「貿易における環境保護条約について」!!
7分54秒の動画やで!!
どうもこんにちは。飯野です。
本日は貿易における、環境保護を目的とした国際ルールについてお話をしていきたいと思います。
国と国とをまたいで取引をするのが貿易です。各国の法律・ルールが異なる企業同士で取引をするにあたり、守らなければいけない環境保護に関する国際条約があります。
このような条約がないと、地球の生態系や環境破壊を気にせずに 利益追求だけを考える企業が現れてしまいますので、貿易において環境保護は外せないテーマなんです。
それでは、いってみましょう。
ワシントン条約
まずはワシントン条約です。
ワシントン条約は絶滅危惧種を保護するための国際条約で1975年に発行され、世界で約170国が加盟しています。

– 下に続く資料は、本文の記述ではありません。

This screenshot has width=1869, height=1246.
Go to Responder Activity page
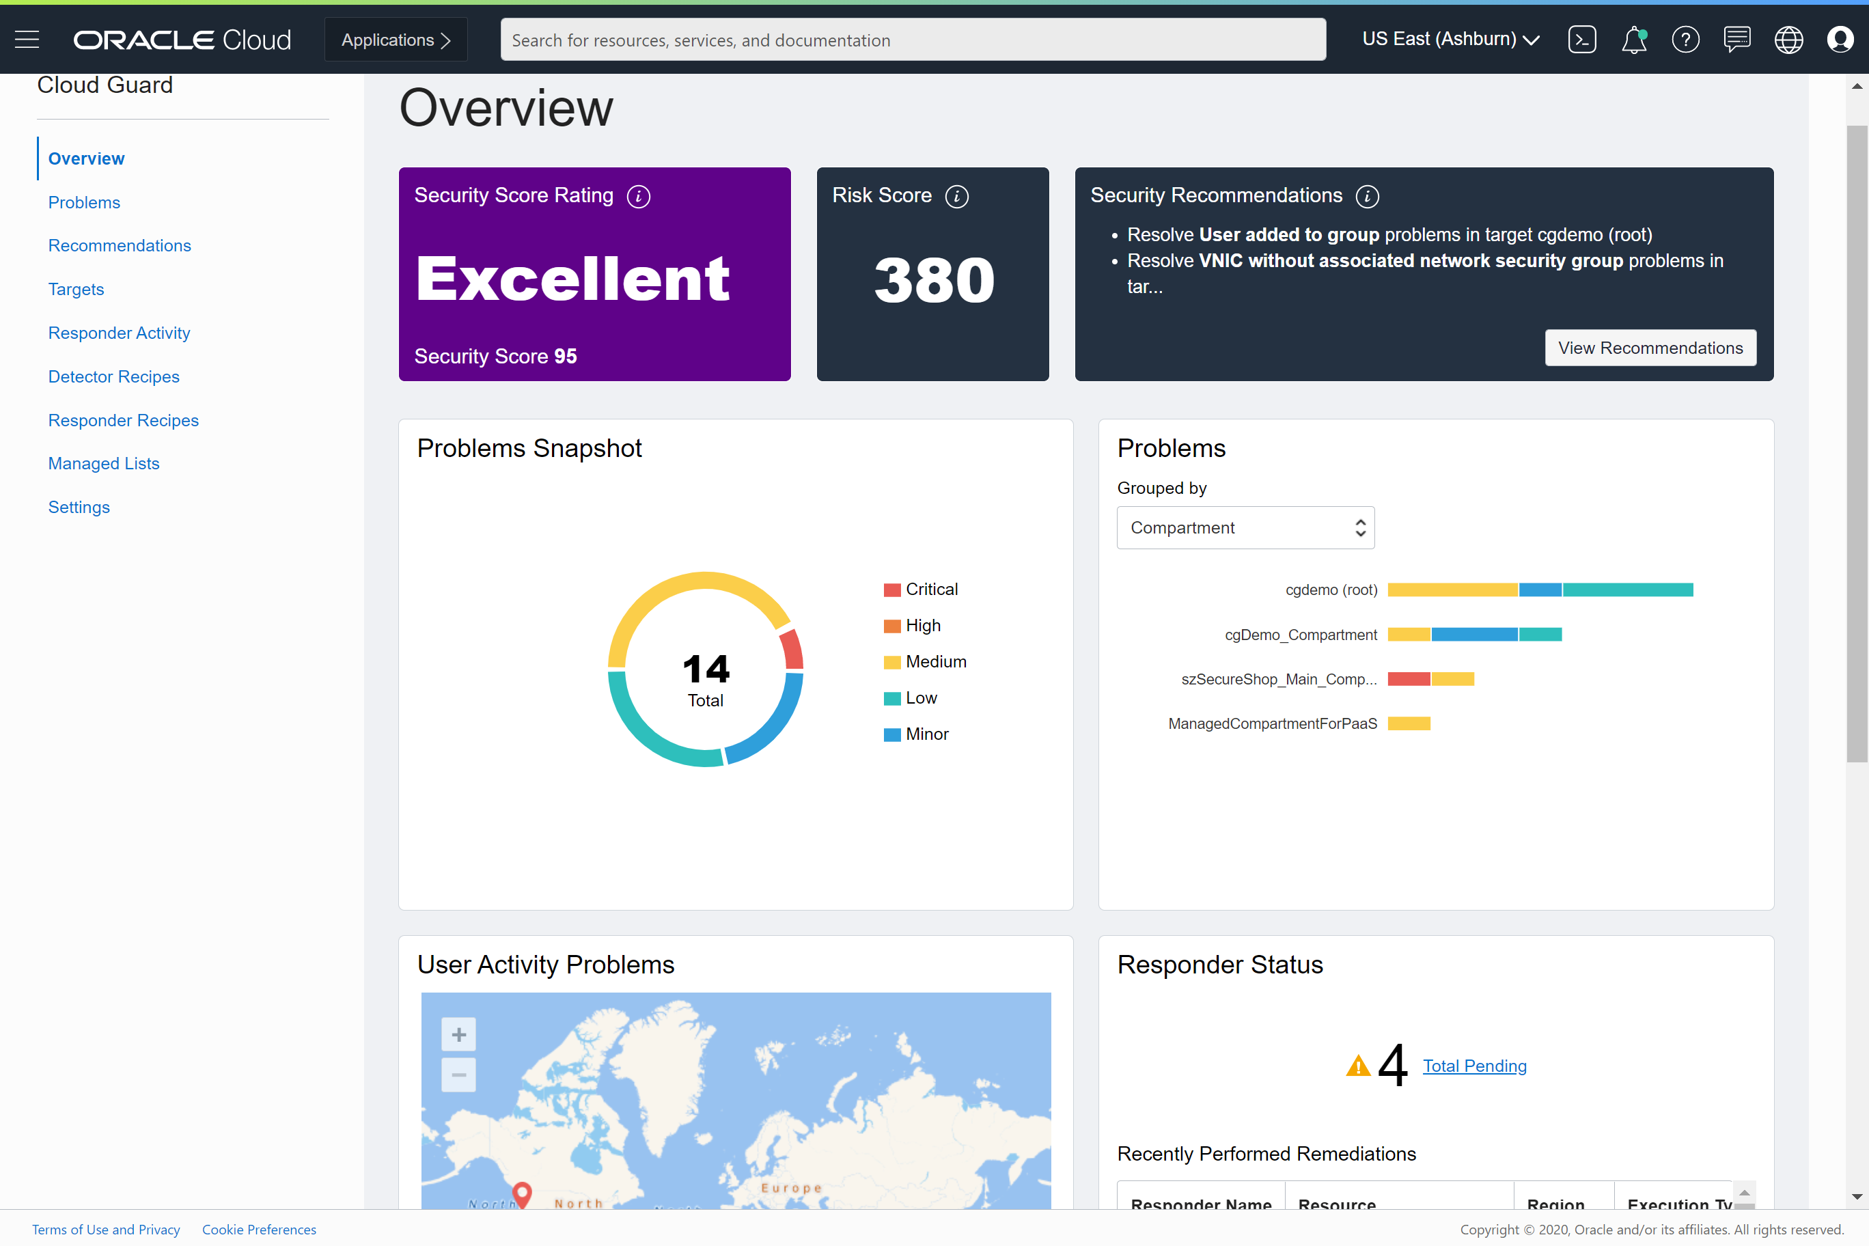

この条約で保護されている身近な例を挙げますと、象牙のハンコや、ワニやヘビなどの革製品、鷹や虎の剥製などがあります。
商業目的のための過度な取引を防止し、種の絶滅の恐れがある生物をリストアップし、程度に応じて国際取引の規制をしています。
養殖されている経済動物であったとしても貿易取引には許可申請が必要です。CITESという書類を輸出国側で発行し、日本であれば経済産業省に事前に許可申請をして、許可が降りたら輸入が出来るようになります。
ワニ革をCITESで申請
私も以前にタイの地方にいる業者さんから、養殖のクロコダイルが増えすぎて困ってると相談を受けて、クロコダイルの革製品の取引をしていた時があります。
その時の書類申請は慣れてしまえば手間としては問題ありませんが、やはり役所が関係することなのでスケジュール通りにはいかない事が多かったです。
正規の方法を取らずに輸入する 競合の個人事業主も結構いましたので、高価なワニ革製品を税関で没収になるケースもあったかもしれません。
生物多様性上約
一緒に覚えておきたいのが生物多様性条約です。
ワシントン条約は絶滅危惧種の保護を目的とするものですが、生物多様性条約は1993年に発行され、世界で約194カ国・地域が締結し、生物の多様性の保全や、生物資源の持続可能な利用などを目的とするものです。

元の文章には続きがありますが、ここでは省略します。